¿Tolerancia? En la red social del odio no saben qué es eso


POR HUGO MORENO

La tolerancia es uno de los principales e indispensables valores para acercarnos como personas y vivir con armonía en sociedad, pero a veces este ingrediente vital para la convivencia libre, sana, civilizada y productiva escasea como el agua en el desierto, ya que al parecer en algunos seres humanos reinan los instintos de brutalidad y la sin razón.

Y en cuestión de redes sociales podemos decir que aunque su naturaleza implica que sean continentes de la tolerancia, también hay algunas islas de la intolerancia, y no hablamos de Twitter, que al contrario de lo que muchos piensan es un oasis de la tolerancia comparado con la red social Hatebook, una plataforma que se autodefine como  “El Imperio del Mal” y es dirigida por el “Dr.
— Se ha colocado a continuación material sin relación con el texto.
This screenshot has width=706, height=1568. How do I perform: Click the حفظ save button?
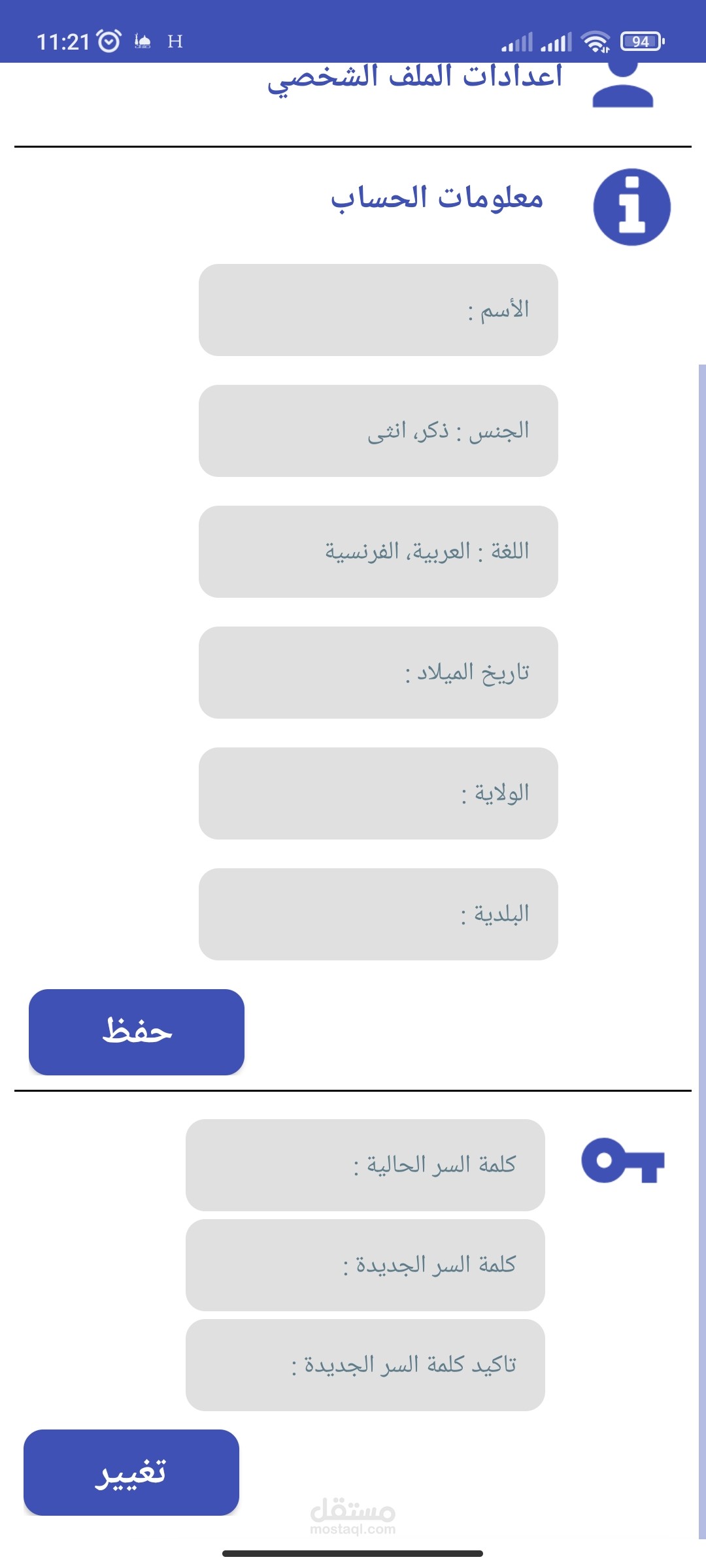pos(137,1032)
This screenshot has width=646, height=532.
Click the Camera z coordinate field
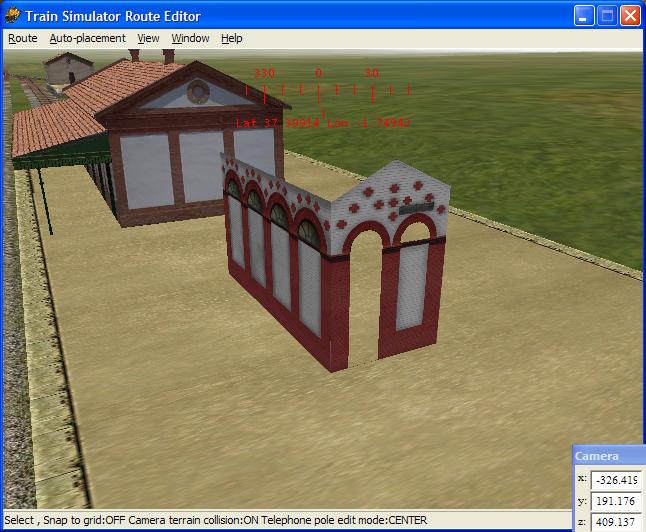coord(617,522)
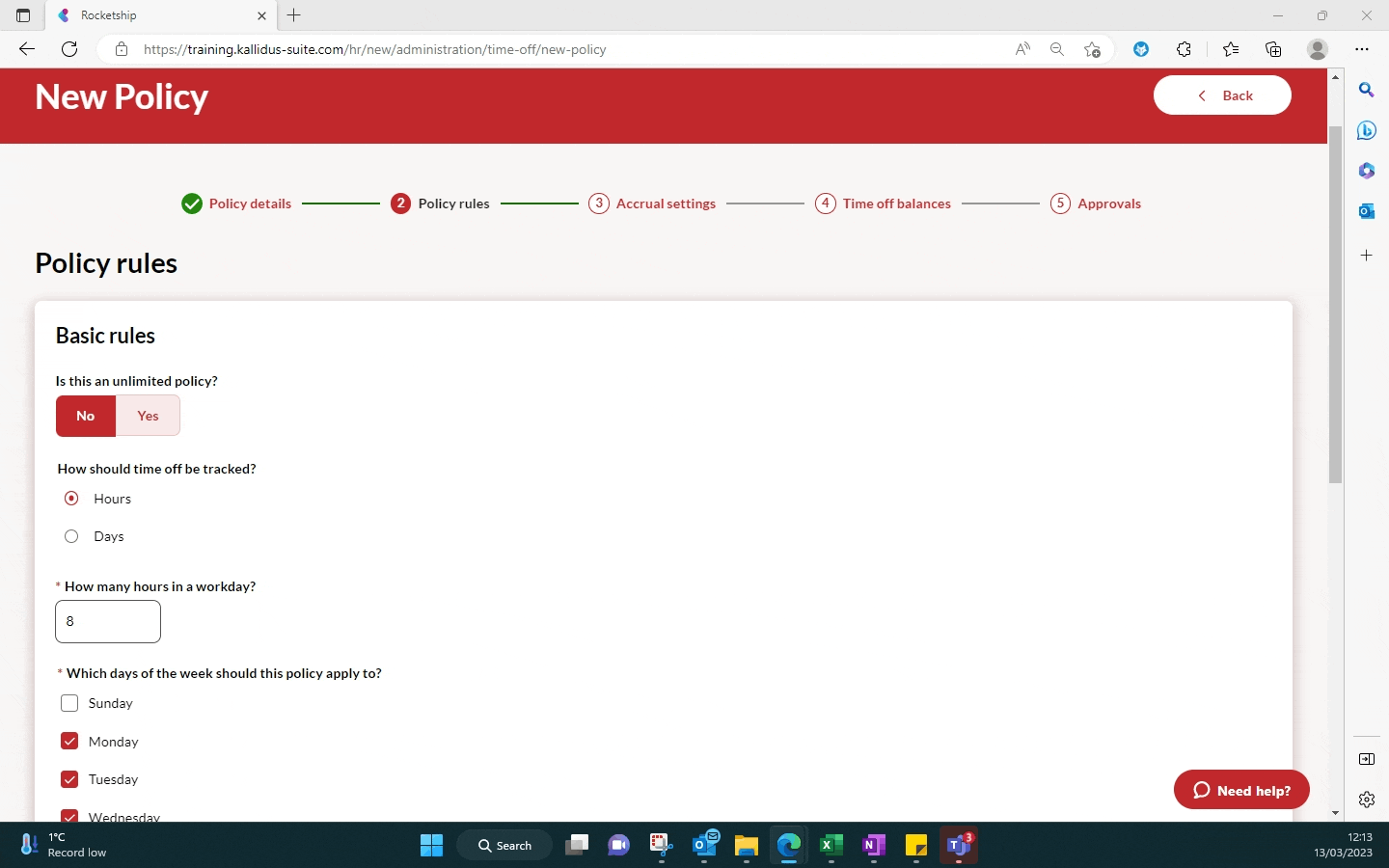Open the browser Extensions puzzle icon
The image size is (1389, 868).
(x=1184, y=49)
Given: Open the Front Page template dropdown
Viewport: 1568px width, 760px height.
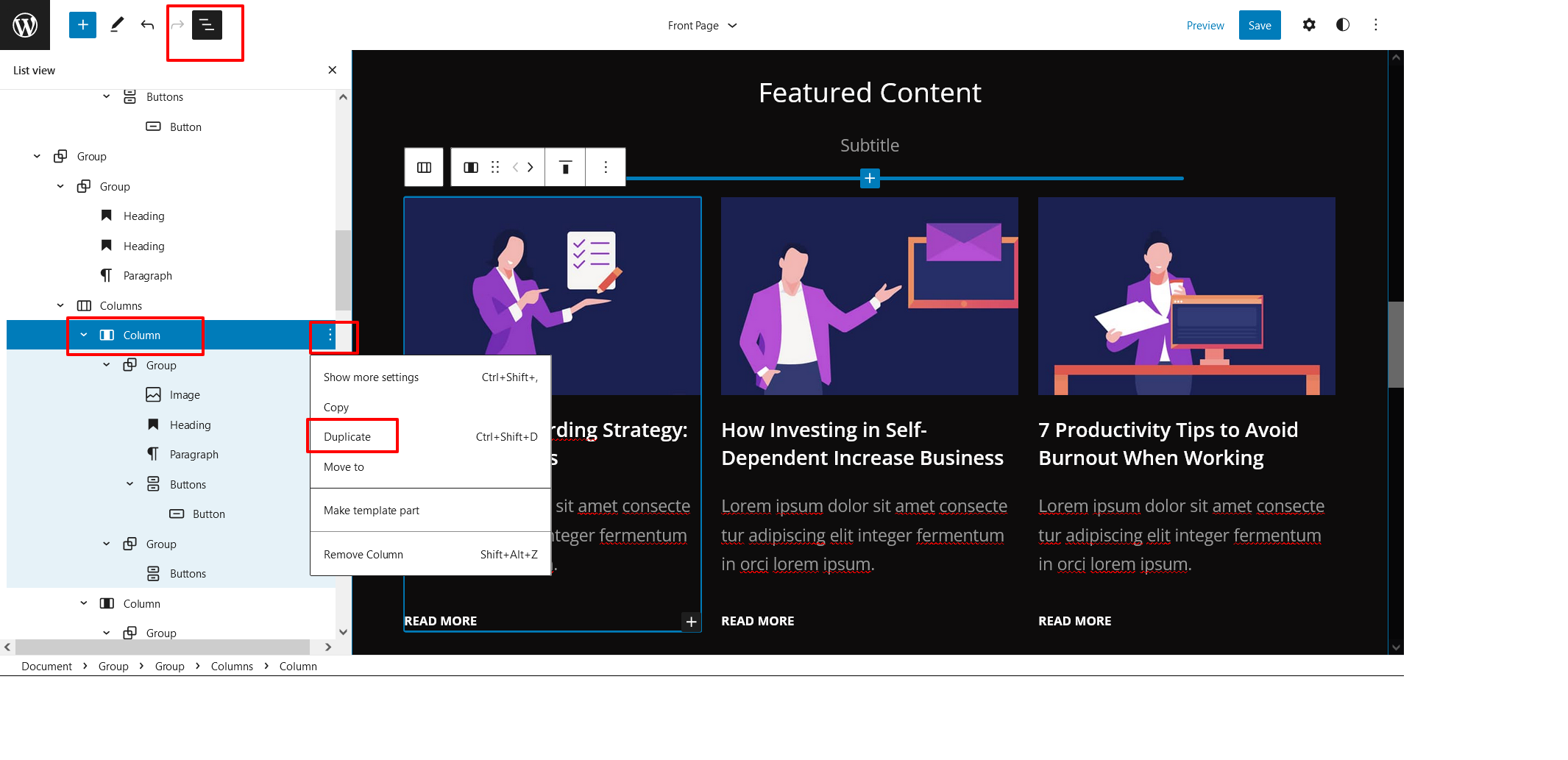Looking at the screenshot, I should [702, 26].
Evil”.


Sí, esta web social podría decirse que es el reino de los troll´s, puesto que está diseñada para ejercer el troleo , bullying, odio, agandalle o mala onda, como guste denominarle, a su extremo y convertirse en un auténtico grinch, bully, vándalo o violento extremista digital.

En Hatebook se han formado 6,100 “clanes del odio” para todo: a los borrachos, a los adictos, al rap, al reggaeton, a los idiotas, a los heterosexuales, a los homosexuales, a los afroamericanos, a los que “se creen muy cabrones y saben todo” (sic), a los tontos, a los inteligentes, a cuestiones religiosas, a quienes hablan algún idioma, a los que odian los lunes, a los maestros, a las novias, a los novios, al trabajo, al ocio, a la belleza, a la fealdad, a la policía, a la gente feliz, a las personas tristes, a los que odian por odiar y un largo etcétera.

Ahí, un ejército de casi 30 mil troll´s de diversas regiones del mundo que se clasifican como “loosers”, “sucker”, “players” o “hater” y son activos participantes como enemigos o aliados para desatar su ira contra todo aquél que se cruce en su camino.

El Hatebook, traducido como el “libro” (book)  del “odio” (hate), se fundó en los Estados Unidos en 2007 como una herramienta “social” que “conecta” a los enemigos para promover el odio, el aborrecimiento y rencor. Se caracteriza por su potencial virulencia en los ataques, ya sea contra algún tema que los una o determinada persona o personaje que les caiga mal a los usuarios.

Incluso, como es de esperarse en un territorio donde dominan los instintos más primitivos, no es muy insensato afirmar que es la auténtica selva virtual del todos contra todos, ya que entre los propios usuarios se mandan advertencias, ataques, insultos, calificaciones negativas o ácidas críticas a su forma de expresarse, verse o ser dentro de aquello que es difícil llamar comunidad.

Y aunque algunos usuarios asumen que su presencia es en plan de diversión y entretenimiento, se observan expresiones discriminatorias, racistas e insultantes para cualquiera que se precie de un poco de civilidad.

Hatebook es una red social para mayores de 13 años y se ingresa de manera gratuita mediante un formulario para el llenado de un perfil como cualquiera de las redes sociales, pero distingue a esta plataforma que el usuario seleccione sus preferencias de odio para ser víctima de ataques o partícipe y aliado en los clanes del “imperio del mal”.

Si hubiera premios a las iniciativas anti-sociales, Hatebook tendría el primer lugar y las menciones honoríficas acaparadas, pues tan sólo en su introducción dice a manera de invitación: “sube mentiras de alguien, publica secretos, obtén el último chisme de tus enemigos y amigos, revela fotos y videos en su perfil de odio, etiqueta a tus enemigos, únete a un clan del odio para deshacerte de todas las cosas molestas que te rodean y hazte cargo del mundo”.

Hoy hace ya 16 años que se invitó a los Estados miembros de las Naciones Unidas el Día Internacional de la Tolerancia como una fecha para reafirmar el compromiso de fomentar el bienestar, la libertad y el progreso de los seres humanos en todas partes, así como alentar la tolerancia, el respeto, el diálogo y la cooperación entre diferentes culturas, civilizaciones y pueblos, y precisamente por todo ello, no puede pasar inadvertido en este espacio el hecho de que en las plataformas tecnológicas de uso casi generalizado para la comunicación también existan expresiones inversas a los mejores propósitos sociales que se han manifestado por la mayoría de las personas en el mundo.

Sin embargo, es evidente también que en el uso y ejercicio de estos valores que distinguen al mundo civilizado, urge emprender acciones con libertad, tolerancia, educación, respeto, igualdad, inclusión y equidad que den otro cause al odio, la discriminación, racismo, los ataques y todas aquellas manifestaciones de patologías sociales para lograr construir entre todos, día a día, un mundo mejor.